The best way to 'tame' a feral cat is to let them do it themselves. Being by one's self in a room is lonely and boring. My special technique for doing this is to slowly increase the time I spend in their company a little at a time. The first three to five days, I go in, give food and water (two to four times a day, depending on temperature of the room), make a point of looking for and speaking to the cat and then leave. Over time, I start staying in the room on a chair or a bed reading aloud, talking; just being with them: and increase the time five minutes at a time. I provide catnip toys, places to sleep, things to do. I do not touch the cat until they come to me and ask me to do so. First they stay under the bed and I put their food right at the edge of the bed and slowly move it toward the center of the room as they get bolder and bolder. Next, I will bring in a cat fishing pole and tease them with the cat lure. It usually does not take long for them to become acclimated to my presence in the room. About a month into the process, I take them to the vet and get them screened for disease and usually by another month they are out of their quarantine room and part of my pride. The worst feral I tamed took three months; the shortest, three weeks.

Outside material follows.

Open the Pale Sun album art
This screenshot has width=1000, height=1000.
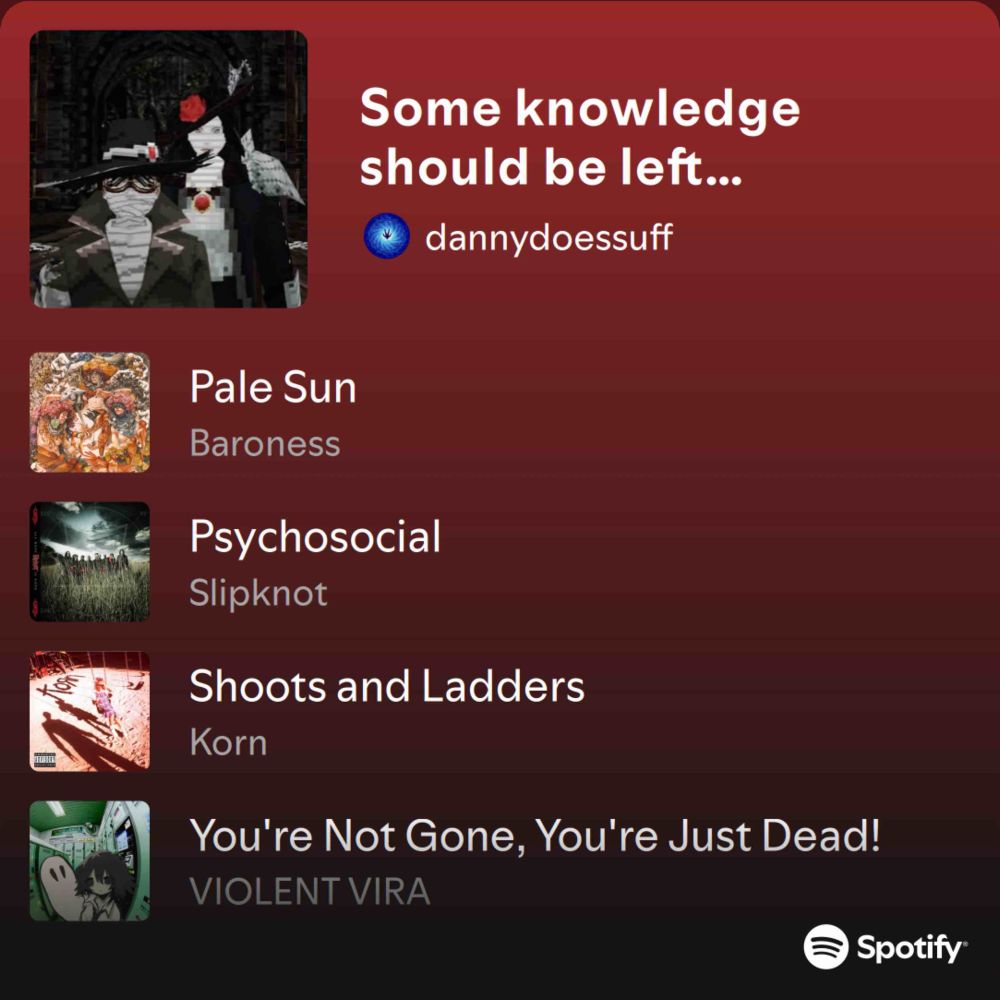coord(90,412)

I am serious. If I can afford the gas to come get her, I will take her. I am in central PA. She does not have to even be tame. Let me know.
One point. Cats purr as a self-soothing measure when they are severely stressed; not just when they are happy and relaxed. Kind of like a child rocking themselves for comfort? I once rescued a cat that had been mortally run over by a car and the cat purred in my arms all the way to the vet and right up to the moment it took it's last breath via euthanasia. Purrs do not always mean all is well. Extremely stressed cats will also purr right up to the moment they hiss, yowl and attack!